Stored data
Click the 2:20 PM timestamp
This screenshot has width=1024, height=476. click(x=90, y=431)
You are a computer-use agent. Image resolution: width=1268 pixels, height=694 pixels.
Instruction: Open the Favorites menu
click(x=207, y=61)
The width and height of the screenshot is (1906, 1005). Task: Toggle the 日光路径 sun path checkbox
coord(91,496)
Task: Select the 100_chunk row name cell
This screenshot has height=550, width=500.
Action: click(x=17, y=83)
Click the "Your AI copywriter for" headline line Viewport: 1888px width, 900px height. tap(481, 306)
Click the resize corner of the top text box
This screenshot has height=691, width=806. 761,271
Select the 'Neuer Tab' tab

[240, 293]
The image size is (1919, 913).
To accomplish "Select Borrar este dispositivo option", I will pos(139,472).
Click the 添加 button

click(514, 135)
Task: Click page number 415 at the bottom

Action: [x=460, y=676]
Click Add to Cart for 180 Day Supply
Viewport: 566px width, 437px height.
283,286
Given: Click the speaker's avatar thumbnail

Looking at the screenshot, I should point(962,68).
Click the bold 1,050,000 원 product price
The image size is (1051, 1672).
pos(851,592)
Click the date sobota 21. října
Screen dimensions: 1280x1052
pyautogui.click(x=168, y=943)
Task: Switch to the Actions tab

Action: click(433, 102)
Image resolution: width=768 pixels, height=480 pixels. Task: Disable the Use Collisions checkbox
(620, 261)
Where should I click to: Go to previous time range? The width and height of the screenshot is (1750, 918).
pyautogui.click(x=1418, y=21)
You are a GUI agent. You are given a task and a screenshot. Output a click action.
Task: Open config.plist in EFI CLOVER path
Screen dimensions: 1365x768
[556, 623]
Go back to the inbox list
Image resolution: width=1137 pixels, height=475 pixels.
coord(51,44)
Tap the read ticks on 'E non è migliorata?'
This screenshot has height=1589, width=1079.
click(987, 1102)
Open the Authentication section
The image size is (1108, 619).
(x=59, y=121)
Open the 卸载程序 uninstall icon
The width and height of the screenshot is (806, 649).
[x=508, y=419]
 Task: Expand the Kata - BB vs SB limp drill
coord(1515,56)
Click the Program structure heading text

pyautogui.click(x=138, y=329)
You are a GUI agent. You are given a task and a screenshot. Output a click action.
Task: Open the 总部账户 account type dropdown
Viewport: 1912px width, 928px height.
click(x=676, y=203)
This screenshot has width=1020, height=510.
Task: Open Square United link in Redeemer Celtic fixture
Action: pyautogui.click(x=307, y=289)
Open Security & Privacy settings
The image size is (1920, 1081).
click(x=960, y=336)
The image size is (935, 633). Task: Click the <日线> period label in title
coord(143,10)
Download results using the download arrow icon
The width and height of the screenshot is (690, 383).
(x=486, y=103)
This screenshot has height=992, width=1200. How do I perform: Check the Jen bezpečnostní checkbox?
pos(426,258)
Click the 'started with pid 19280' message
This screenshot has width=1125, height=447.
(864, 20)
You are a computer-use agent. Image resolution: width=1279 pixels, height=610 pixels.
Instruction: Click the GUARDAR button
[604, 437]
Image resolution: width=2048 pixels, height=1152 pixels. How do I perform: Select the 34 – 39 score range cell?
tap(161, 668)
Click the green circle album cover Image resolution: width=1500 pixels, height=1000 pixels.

_Your goal_
Look back at the records above. Repeat all of them exactly.

_Task answer_
Click the 2:20 PM timestamp
This screenshot has width=1024, height=476. click(x=90, y=431)
You are a computer-use agent. Image resolution: width=1268 pixels, height=694 pixels.
Instruction: Open the Favorites menu
click(x=207, y=61)
The width and height of the screenshot is (1906, 1005). Task: Toggle the 日光路径 sun path checkbox
coord(91,496)
Task: Select the 100_chunk row name cell
This screenshot has height=550, width=500.
Action: click(x=17, y=83)
Click the "Your AI copywriter for" headline line Viewport: 1888px width, 900px height. tap(481, 306)
Click the resize corner of the top text box
This screenshot has height=691, width=806. 761,271
Select the 'Neuer Tab' tab

[240, 293]
The image size is (1919, 913).
To accomplish "Select Borrar este dispositivo option", I will pos(139,472).
Click the 添加 button

click(514, 135)
Task: Click page number 415 at the bottom

Action: [x=460, y=676]
Click Add to Cart for 180 Day Supply
Viewport: 566px width, 437px height.
283,286
Given: Click the speaker's avatar thumbnail

Looking at the screenshot, I should point(962,68).
Click the bold 1,050,000 원 product price
The image size is (1051, 1672).
pos(851,592)
Click the date sobota 21. října
Screen dimensions: 1280x1052
pyautogui.click(x=168, y=943)
Task: Switch to the Actions tab

Action: click(433, 102)
Image resolution: width=768 pixels, height=480 pixels. Task: Disable the Use Collisions checkbox
(620, 261)
Where should I click to: Go to previous time range? The width and height of the screenshot is (1750, 918).
pyautogui.click(x=1418, y=21)
You are a GUI agent. You are given a task and a screenshot. Output a click action.
Task: Open config.plist in EFI CLOVER path
Screen dimensions: 1365x768
[556, 623]
Go back to the inbox list
Image resolution: width=1137 pixels, height=475 pixels.
coord(51,44)
Tap the read ticks on 'E non è migliorata?'
This screenshot has height=1589, width=1079.
click(987, 1102)
Open the Authentication section
The image size is (1108, 619).
(x=59, y=121)
Open the 卸载程序 uninstall icon
The width and height of the screenshot is (806, 649).
[x=508, y=419]
 Task: Expand the Kata - BB vs SB limp drill
coord(1515,56)
Click the Program structure heading text

pyautogui.click(x=138, y=329)
You are a GUI agent. You are given a task and a screenshot. Output a click action.
Task: Open the 总部账户 account type dropdown
Viewport: 1912px width, 928px height.
click(x=676, y=203)
This screenshot has width=1020, height=510.
Task: Open Square United link in Redeemer Celtic fixture
Action: pyautogui.click(x=307, y=289)
Open Security & Privacy settings
The image size is (1920, 1081).
click(x=960, y=336)
The image size is (935, 633). Task: Click the <日线> period label in title
coord(143,10)
Download results using the download arrow icon
The width and height of the screenshot is (690, 383).
(x=486, y=103)
This screenshot has height=992, width=1200. How do I perform: Check the Jen bezpečnostní checkbox?
pos(426,258)
Click the 'started with pid 19280' message
This screenshot has width=1125, height=447.
(864, 20)
You are a computer-use agent. Image resolution: width=1279 pixels, height=610 pixels.
Instruction: Click the GUARDAR button
[604, 437]
Image resolution: width=2048 pixels, height=1152 pixels. How do I perform: Select the 34 – 39 score range cell?
tap(161, 668)
Click the green circle album cover Image resolution: width=1500 pixels, height=1000 pixels.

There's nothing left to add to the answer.